Arnt: ‘Ik doe onderzoek naar de manier waarop het recht wordt toegepast door de professional en hoe dat wordt beleefd door de burger. Responsief wil zeggen dat je je bij het toepassen van het recht openstelt voor de belangen en de rechtspositie van de burger. Juristen werden lange tijd opgeleid in het technisch, waardevrij toepassen van het recht. Zij werden geacht om een ‘Weberiaanse’ overheidsdienaar te zijn: objectief, betrouwbaar en voorspelbaar.
Door een aantal ontwikkelingen is dat veranderd. Ten eerste is er toenemende onvrede over de kwaliteit van de overheidsdienstverlening, van bijvoorbeeld het UWV of de Belastingdienst. Die organisaties zijn slecht in staat gebleken om in afwijkende gevallen de regels anders toe te passen. Ten tweede kregen wetgevers het inzicht dat mensen in tijden van tegenslag minder goed in staat zijn om de post open te maken, termijnen te volgen en de regels te volgen. ‘Wisselend doemvermogen’, heet dat. Ten slotte nam de onvrede toe over het probleemoplossend vermogen van de rechtspleging. Dat wil zeggen dat mensen vaak jarenlang met allerlei juridische problemen rondlopen, waardoor ze weer nieuwe problemen krijgen, zoals geldzorgen, stress en slapeloosheid.
Al die factoren kwamen in een stroomversnelling door de toeslagenaffaire. Sindsdien wordt van juristen bij de overheid verwacht dat zij ‘de menselijke maat’ aanhouden en zich ‘responsief’ opstellen. De naamsverandering van het lectoraat is dus zowel een bevestiging van de weg die ik ben ingeslagen, als een antwoord op de vraagstukken uit deze tijd.’
Responsief wil zeggen dat je je bij het toepassen van het recht openstelt voor de belangen en de rechtspositie van de burger.
Legal Tech
Ivar, een leek denkt, wat moet je in de rechtspraktijk met technologie, behalve je mailtjes beantwoorden? Kun je uitleggen waar jouw lectoraat Legal Tech zich mee bezighoudt?
‘Nou, in de toeslagenaffaire bijvoorbeeld werden algoritmes gebruikt om te bepalen welke mensen nader onderzocht moesten worden.

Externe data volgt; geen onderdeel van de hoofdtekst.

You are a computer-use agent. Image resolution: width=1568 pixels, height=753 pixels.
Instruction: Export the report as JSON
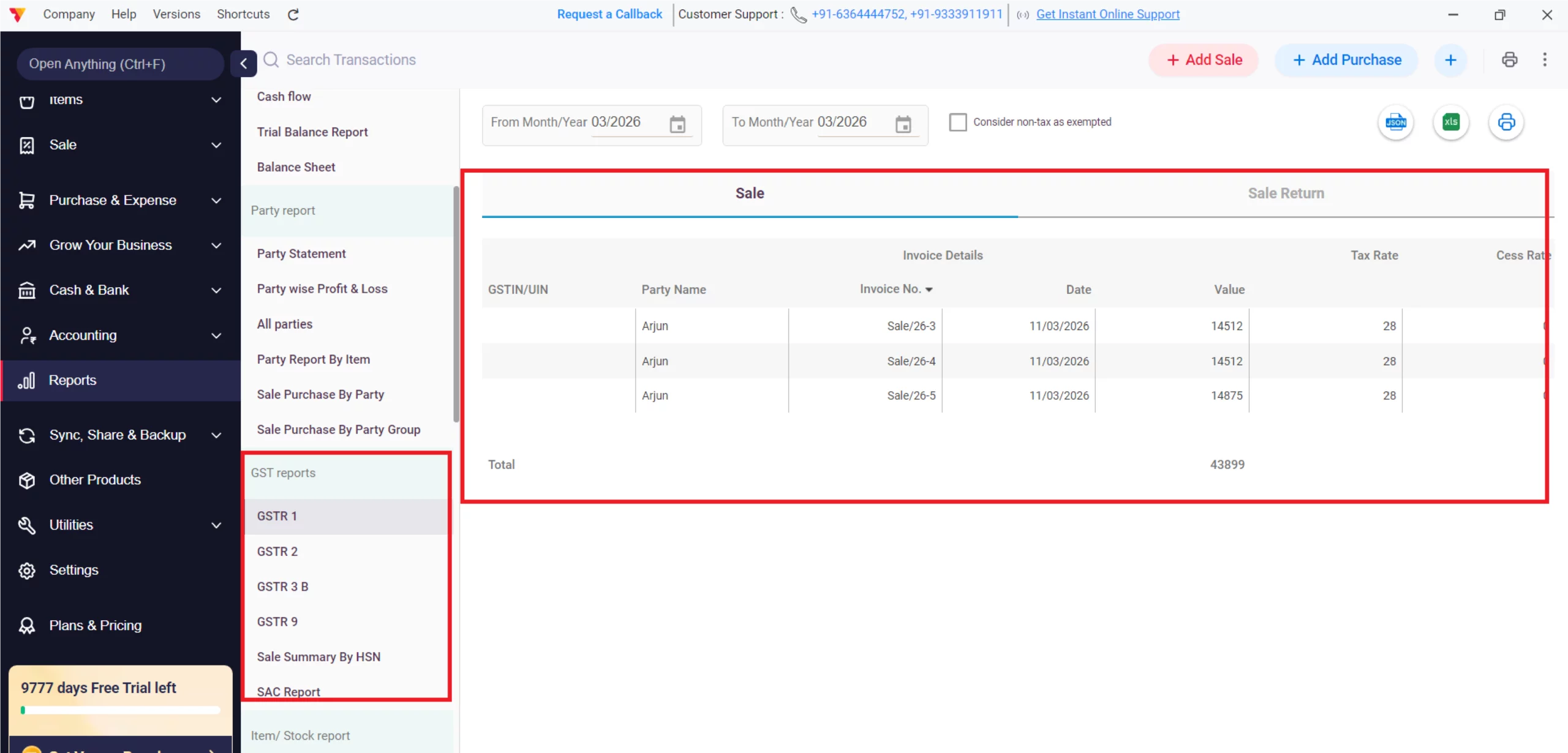1395,122
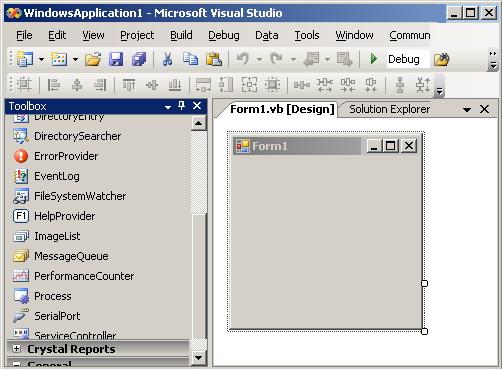The height and width of the screenshot is (369, 502).
Task: Click the Align to Grid icon
Action: tap(24, 85)
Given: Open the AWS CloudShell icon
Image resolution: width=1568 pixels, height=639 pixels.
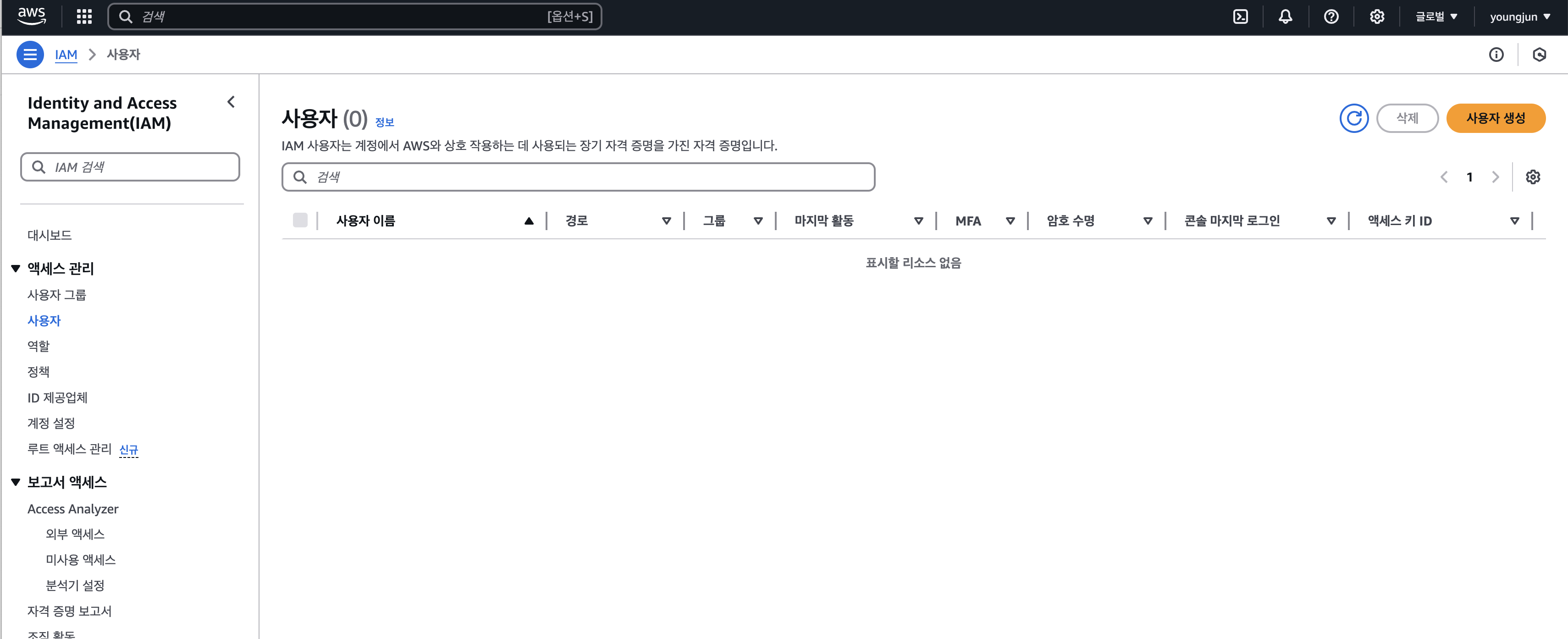Looking at the screenshot, I should 1240,17.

Dat is technologie in de rechtspraktijk. Nu heeft het UWV voor 25.000 tot 50.000 uitkeringsgerechtigden de hoogte van de uitkering verkeerd berekend. Dat betekent dat er in de technologische systemen van het UWV fouten zijn gemaakt in de vertaling van de rechtsregels, waardoor uitkeringsgerechtigden niet hebben gekregen waar ze recht op hadden.

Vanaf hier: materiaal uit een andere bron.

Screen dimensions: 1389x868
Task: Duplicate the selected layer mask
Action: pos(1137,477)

Sinds de jaren zestig is de overheid steeds meer een digitale overheid geworden. Dat heeft een heleboel gebracht, maar er zijn ook blinde vlekken ontstaan. Een van mijn kernthema’s is het vertalen van rechtsregels naar digitale systemen, dat noemen we ‘digitale vertalingen’. Daar hebben we een leergemeenschap voor: www.digitalevertalingen.nl Hier zijn we onder andere met organisaties als het UWV en de Belastingdienst aan het kijken hoe je beter en gecontroleerder die rechtsregels kunt vertalen naar digitale systemen, zodat het klopt. Hierbij moeten juristen veel meer betrokken zijn.’
Sinds de jaren zestig is de overheid steeds meer een digitale overheid geworden. Dat heeft een heleboel gebracht, maar er zijn ook blinde vlekken ontstaan. Een van mijn kernthema’s is het vertalen van rechtsregels naar digitale systemen.

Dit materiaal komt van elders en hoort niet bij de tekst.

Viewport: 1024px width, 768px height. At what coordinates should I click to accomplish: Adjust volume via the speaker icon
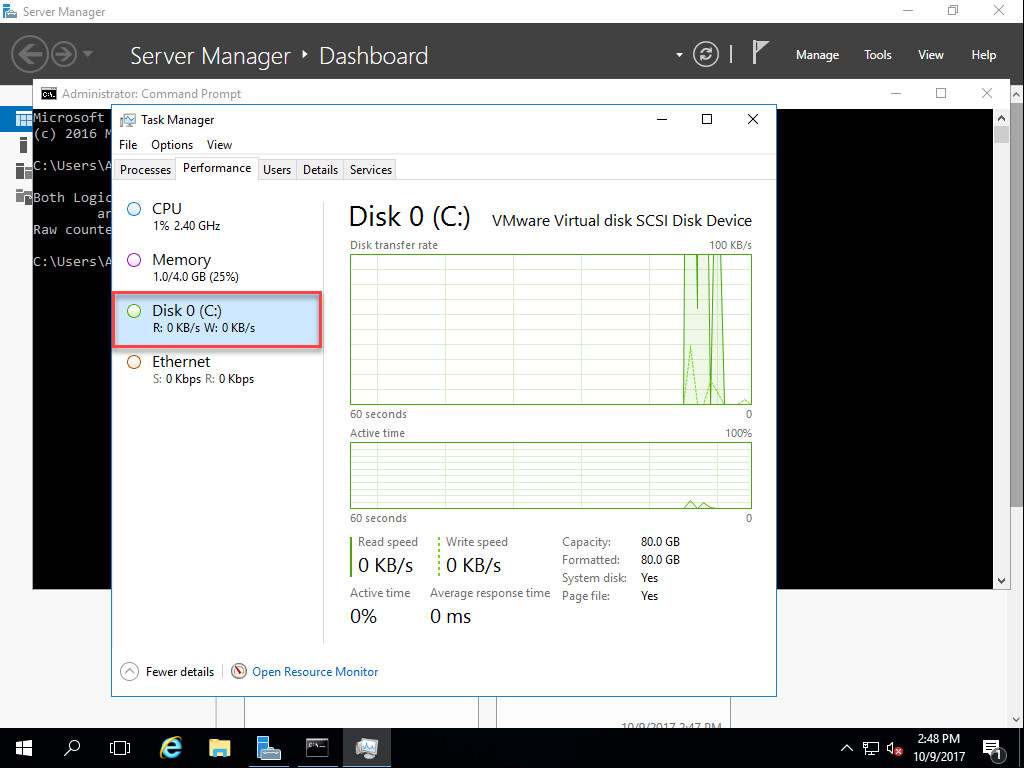coord(893,747)
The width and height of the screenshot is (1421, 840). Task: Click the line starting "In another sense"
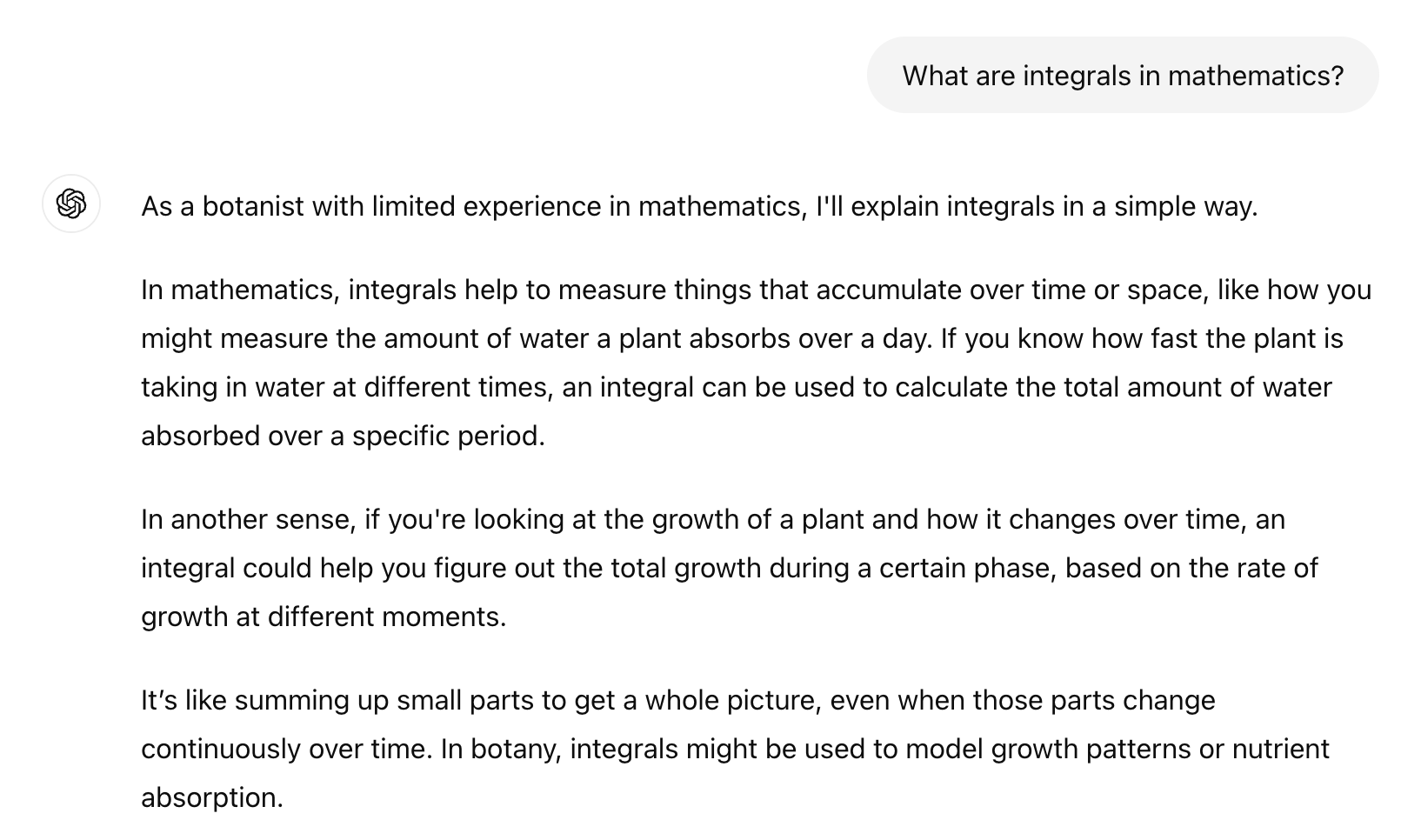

Mens- én oplossingsgericht werken
Arnt, wat zijn de belangrijkste onderzoeksvragen voor jouw lectoraat?
‘Een van de vragen is hoe je als jurist omgaat met die eerdergenoemde vraag om meer mens- en oplossingsgericht te werk te gaan. Hoe doe je dat? Het is arbeidsintensief en ingewikkeld om maatwerk te bieden. Bovendien roept het morele vragen op: hoe ver kun je gaan om de rechtzoekende tegemoet te komen? Wanneer slaat medemenselijkheid om in cliëntelisme? Wanneer komt een voorkeursbehandeling in strijd met het gelijkheidsbeginsel? En wat betekent deze houding voor mijn professionele integriteit? Met mijn onderzoek wil ik werkvormen bieden om professionals hierin te ondersteunen.’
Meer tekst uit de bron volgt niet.